Entramos en el Viva la Pepa y lo sentamos en una de las sillas del fondo. Estaba Pepa la morena y dio un grito cuando lo vio. Le había brotado la sangre y le caía por la chaqueta.

—¡Pero qué ha pasado, santo cielo! ¡Qué te han hecho, Arturo!

—Nada… Pepita —balbuceó Paco—. Que se ha puesto un poquito chuleta y yo… vamos, nosotros, pues…

Pepa salió del mostrador y cogió la cabeza del Arturo con las manos.

—¡Pero qué le habéis hecho, bestias… más que bestias, si lo habéis matado!

—Me han jodido, Pepita —murmuró Arturo.

La chica siguió gimiendo y limpiándole la sangre. Me acerqué al tipo y le saqué el rollo de dinero del bolsillo.

—Tu dinero, Pepa —empecé a contarlo. Había ciento cincuenta mil en billetes de todos los calibres. Era lo que me había figurado al ver el volumen del mazo. Los tiré al mostrador—. Coge de ahí lo tuyo, ya ha dicho ante testigos que te debía ciento veintisiete mil cuatrocientas ochenta, un poco más de lo que me dijiste tú. Me debes el diez por ciento, o sea diecisiete mil, redondeando un poco.

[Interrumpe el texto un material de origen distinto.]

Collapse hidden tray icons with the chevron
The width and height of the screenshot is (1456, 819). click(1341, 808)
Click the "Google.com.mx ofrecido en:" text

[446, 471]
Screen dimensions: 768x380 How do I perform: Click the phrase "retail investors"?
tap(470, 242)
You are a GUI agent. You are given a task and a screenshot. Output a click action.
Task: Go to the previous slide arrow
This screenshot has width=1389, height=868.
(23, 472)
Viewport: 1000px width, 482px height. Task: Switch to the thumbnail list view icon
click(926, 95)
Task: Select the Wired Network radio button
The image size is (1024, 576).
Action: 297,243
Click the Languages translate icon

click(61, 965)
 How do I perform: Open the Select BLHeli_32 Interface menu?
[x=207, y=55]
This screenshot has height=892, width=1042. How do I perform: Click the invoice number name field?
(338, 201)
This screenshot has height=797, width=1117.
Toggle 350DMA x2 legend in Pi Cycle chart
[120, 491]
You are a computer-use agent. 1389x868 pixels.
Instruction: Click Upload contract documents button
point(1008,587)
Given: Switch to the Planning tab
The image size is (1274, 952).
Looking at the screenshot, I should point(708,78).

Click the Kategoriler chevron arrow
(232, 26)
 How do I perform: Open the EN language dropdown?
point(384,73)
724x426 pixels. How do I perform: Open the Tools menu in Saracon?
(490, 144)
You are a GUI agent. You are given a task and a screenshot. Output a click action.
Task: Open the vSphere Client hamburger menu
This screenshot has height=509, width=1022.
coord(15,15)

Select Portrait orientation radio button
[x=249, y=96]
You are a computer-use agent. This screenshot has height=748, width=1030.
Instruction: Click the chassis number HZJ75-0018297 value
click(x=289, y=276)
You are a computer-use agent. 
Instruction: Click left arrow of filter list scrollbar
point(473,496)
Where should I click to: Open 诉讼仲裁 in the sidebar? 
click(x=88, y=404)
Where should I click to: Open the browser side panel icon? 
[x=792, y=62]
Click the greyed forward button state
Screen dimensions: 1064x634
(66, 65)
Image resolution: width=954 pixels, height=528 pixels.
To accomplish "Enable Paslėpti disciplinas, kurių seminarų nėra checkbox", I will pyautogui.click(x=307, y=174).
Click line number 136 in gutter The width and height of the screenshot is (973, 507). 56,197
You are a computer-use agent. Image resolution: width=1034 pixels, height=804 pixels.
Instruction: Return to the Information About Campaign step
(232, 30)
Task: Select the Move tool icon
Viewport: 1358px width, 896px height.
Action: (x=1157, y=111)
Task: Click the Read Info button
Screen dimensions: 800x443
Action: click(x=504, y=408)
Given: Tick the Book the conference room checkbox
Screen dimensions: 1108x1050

—Pepi —moqueó Arturo—. Que me quieren quitar la recaudación. Haz algo.

Conté mi dinero, se lo mostré a Pepa y me lo guardé en el bolsillo. El dinero tropezó con la pistola. La saqué y le extraje el cargador y la bala de la recámara. Me guardé las balas en el bolsillo y le entregué el arma a Pepa. La cogió con los ojos mirando hacia muy lejos.

—Bueno, Toni, verás… no está bien lo que le habéis hecho a mi Arturo… mira cómo está.

—¡Pepi, mi dinero! —gritó.

—¿Habíamos quedado en esto, verdad?

—Bueno, sí… pero…

—Haz lo que quieras con ese dinero. Se lo puedes devolver o quemarlo, me da igual. Pero estas diecisiete mil son mías —me golpeé el bolsillo—. Espero que lo comprendas.

—¡Pepi! —volvió a gritar, Arturo.

—¡Yo te curaré, amor, no sufras!

—Tengo que irme al kiosco, Toni —dijo Paco—. Lo tengo solo.

Salimos fuera, escuchando los arrumacos de Pepa y los gemidos de Arturo. En la puerta del kiosco le di a Paco mil duros.

—Hombre, Toni, ya podías darme un poco más —dijo—. He hecho todo el trabajo. ¿Qué te parece la mitad?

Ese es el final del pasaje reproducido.